Are business cards still relevant?
In an age where technology is forever developing and replacing old ways of doing things, business cards still seem to be one of the first things a business concentrates on arranging. But are business cards still relevant today?
Why business cards still matter
It was pointed out in a previous blog post that networking is a great way to help raise awareness of you and your brand. But imagine going to an event with nothing but you. You have nothing for people to take away and remember you by
A business card, albeit small with few details on it, can keep you at the forefront of someone's mind. Most people keep them in their wallet, on their desks, or in an address book of some sort. All you need is a design that stands out and keep yourself at the forefront of their mind.

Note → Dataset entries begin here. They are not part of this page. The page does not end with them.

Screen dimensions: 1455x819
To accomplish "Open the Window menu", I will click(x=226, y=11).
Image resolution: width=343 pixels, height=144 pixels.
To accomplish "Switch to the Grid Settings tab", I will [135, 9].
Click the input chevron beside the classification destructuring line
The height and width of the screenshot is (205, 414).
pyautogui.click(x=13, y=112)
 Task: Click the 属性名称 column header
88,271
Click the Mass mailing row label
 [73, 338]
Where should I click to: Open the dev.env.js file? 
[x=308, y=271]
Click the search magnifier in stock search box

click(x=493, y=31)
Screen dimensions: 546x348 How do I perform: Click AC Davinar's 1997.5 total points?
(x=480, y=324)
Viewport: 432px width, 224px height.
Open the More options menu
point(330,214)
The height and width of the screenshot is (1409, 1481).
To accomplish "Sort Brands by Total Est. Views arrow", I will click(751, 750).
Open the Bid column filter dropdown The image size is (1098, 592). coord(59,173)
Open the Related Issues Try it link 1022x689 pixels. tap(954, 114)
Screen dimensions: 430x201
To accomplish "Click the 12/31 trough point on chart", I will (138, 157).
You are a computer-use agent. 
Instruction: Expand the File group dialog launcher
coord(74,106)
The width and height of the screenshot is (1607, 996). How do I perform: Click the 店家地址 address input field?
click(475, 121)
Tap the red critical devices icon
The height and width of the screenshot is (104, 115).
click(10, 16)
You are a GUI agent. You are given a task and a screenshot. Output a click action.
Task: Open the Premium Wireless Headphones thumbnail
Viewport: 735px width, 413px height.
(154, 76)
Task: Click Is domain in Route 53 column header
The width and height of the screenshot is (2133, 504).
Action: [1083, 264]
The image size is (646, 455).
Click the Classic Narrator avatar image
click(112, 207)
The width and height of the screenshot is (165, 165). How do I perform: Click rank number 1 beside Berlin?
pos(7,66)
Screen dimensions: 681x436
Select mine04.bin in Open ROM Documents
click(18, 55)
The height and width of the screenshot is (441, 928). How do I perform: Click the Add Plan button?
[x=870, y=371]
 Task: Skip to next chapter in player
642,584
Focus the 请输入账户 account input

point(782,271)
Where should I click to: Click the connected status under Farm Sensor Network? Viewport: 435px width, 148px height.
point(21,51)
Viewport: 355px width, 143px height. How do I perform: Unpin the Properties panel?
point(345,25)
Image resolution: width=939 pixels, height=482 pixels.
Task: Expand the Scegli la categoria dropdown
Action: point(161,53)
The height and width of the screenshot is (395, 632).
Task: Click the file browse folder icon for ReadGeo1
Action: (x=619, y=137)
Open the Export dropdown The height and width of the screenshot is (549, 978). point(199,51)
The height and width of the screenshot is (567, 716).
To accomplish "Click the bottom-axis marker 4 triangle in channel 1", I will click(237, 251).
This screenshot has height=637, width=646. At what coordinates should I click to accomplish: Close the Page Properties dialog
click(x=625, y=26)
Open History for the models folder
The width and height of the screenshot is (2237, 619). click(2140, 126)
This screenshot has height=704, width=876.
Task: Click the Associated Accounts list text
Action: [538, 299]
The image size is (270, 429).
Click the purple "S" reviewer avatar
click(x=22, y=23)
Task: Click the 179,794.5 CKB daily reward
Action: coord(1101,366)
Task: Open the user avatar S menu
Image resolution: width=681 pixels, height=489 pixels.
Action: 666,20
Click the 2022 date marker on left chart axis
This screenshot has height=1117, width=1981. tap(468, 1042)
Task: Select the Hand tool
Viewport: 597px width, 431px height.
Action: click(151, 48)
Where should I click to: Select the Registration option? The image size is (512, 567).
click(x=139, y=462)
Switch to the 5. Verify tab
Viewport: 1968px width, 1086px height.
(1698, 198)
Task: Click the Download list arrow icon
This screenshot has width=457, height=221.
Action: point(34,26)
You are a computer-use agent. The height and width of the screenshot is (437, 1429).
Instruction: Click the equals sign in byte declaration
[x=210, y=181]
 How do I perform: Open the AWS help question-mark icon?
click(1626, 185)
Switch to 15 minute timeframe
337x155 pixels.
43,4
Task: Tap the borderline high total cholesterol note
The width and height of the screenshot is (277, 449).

Now imagine being at the same event without a business card. You've managed to talk to someone and they're really interested in your products and services, and want you details. Writing them down on a napkin doesn't give the same impression as you would want to give. It's also important to remember that this isn't just a first impression for a potential new client - it's a last impression too.
It's all about branding
Branding is a key to many businesses, and what better way to show off your brand than to put it on your business card? The chances are, unless you're a freelancer, whoever receives your business card is unlikely to remember who you are, but with a bit of branding you can fix the message of your brand in their mind.
Connect the digital dots
With the help of QR (Quick Response) codes, you can allow people to scan a barcode on your business card and save all your contact details directly into their address book, making it convenient for them too.
Networking events are good to meet new people and grow the network of people you know. Some people believe this is the way to grow your business successfully ("it's not what you know, it's who you know"), and it can be correct in some situations. Have you ever hired a builder because you know one? Or did you contact several builders and ask for some quotes before making a decision? It's a natural reaction for people to hire those that you know because of trust, and while business cards are good for this, the digital world is helping us to connect far easier - without business cards.
As a professional, you probably have a LinkedIn profile, which is great to connect to those you know, in a similar way you hand over a business card. But as Ilya Pozin, Founder of PlutoTV, mentions in his LinkedIn post:
It's become normal to see people at networking events in L.A. using their phones to collect contact information right there on the spot. Fast-forward a few years, and it won't be surprising to find Google Glass-wearing techies exchanging contact information by looking at each other.
With the increase of technology such as Google Glass and virtual reality headsets, will we even have the need to attend an event in person? Couldn't we just send our details virtually between each other in a digital networking event? As technology grows, paper based marketing of any sort has slowly declined, from the increase of digital billboards to the drop in numbers of newspaper sales. Could the business card be next to go, or has it already gone?
It's all down to you
However you hand over your information is down to you as an individual or a business. It sets the example of how you work. Whether or not the business card continues to be relevant, is to be seen. Time will certainly tell.